3. Advanced Nuclear Reactor GEIS (SECY-21-0098)
Perhaps the most important NRC rulemaking initiative aimed at expediting the environmental review process for advanced nuclear reactors (ANRs) is the development of an ANR generic environmental impact statement (GEIS). In December 2021, the staff released SECY-21-0098, seeking Commission approval to publish a proposed rule that would amend 10 C.F.R. Part 51 to codify the findings of the NRC’s ANR GEIS. The December 2021 draft ANR GEIS (NUREG-2249) uses a technology-neutral regulatory framework and performance-based approach to determine those environmental impacts that could result in the same impacts for different ANR designs that fit within the parameters set forth in the ANR GEIS (Category 1 impacts) and those environmental impacts that would require a project-specific analysis (Category 2 impacts). Specifically, the draft ANR GEIS uses a plant parameter envelope (PPE) that consists of bounding values or parameters, and assumptions, for specific reactor design features regardless of the site, as well as a set of generic site parameters, termed the site parameter envelope (SPE). The GEIS presents generic analyses that evaluate the possible impacts of an advanced reactor that fits within the bounds of the PPE on a site that fits within the bounds of the SPE. The NRC staff is seeking to issue the final ANR GEIS and associated Part 51 revisions by January 2024.
G. Subsequent License Renewal Developments
The NRC has issued renewed licenses authorizing ninety-four reactors to operate for up to sixty years, and, in 2018, plant operators began to apply for subsequent license renewal (SLR) to allow operation for up to eighty years. NRC previously prepared a GEIS for license renewal based on experience gained from reactor operations.
In February 2022, the Commission issued orders that have significant practical implications for licensees that have obtained, or are seeking to obtain, SLR. The Commission, by a 2–1 vote, reversed a 2020 ruling and held that the GEIS applies only to the initial license renewal (i.e., from forty to sixty years) and does not address SLR environmental impacts.

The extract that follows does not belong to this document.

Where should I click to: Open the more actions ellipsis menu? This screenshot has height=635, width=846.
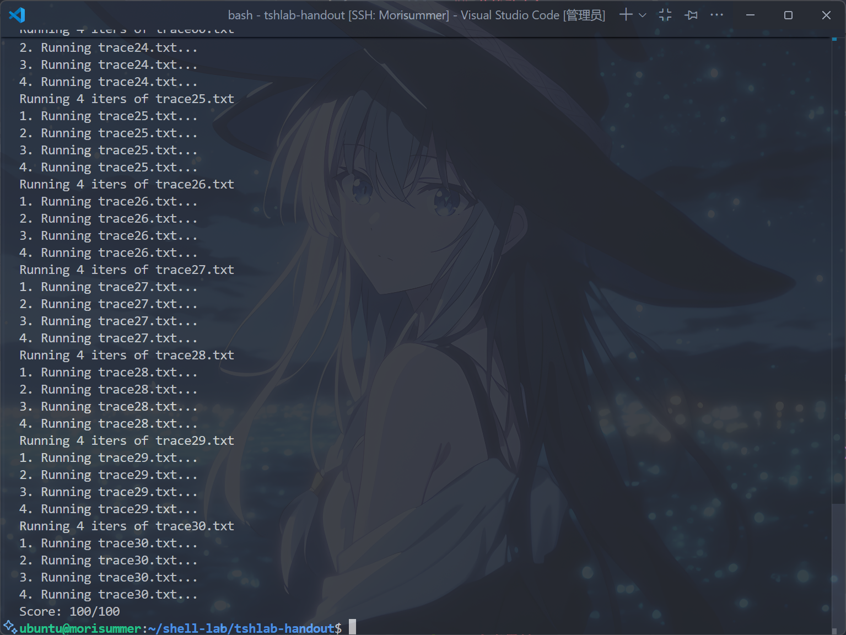click(x=716, y=15)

Consequently, the Commission directed the NRC staff to review and update the GEIS so that it also specifically covers operations during SLR. Additionally, the Commission directed the NRC staff to modify two previously approved SLR applications to shorten the license terms to match the end dates of the previous licenses (i.e., initial renewed licenses) while the NRC staff completes its SLR National Environmental Policy Act (NEPA) analyses. The Commission also indicated that it will not issue any further SLRs until the NRC staff has completed an adequate NEPA review for each SLR application. Effectively, this decision means that current and near-term applicants have two options: (1) wait for the NRC to update the GEIS so it can be applied in their SLR proceeding, or (2) review the generic issues covered by the GEIS on a site-specific basis to assist the NRC in preparing an expanded site-specific impact statement. Although the NRC is targeting an accelerated twenty-four-month schedule to update the GEIS and related regulations, some applicants are electing to proceed with site-specific reviews.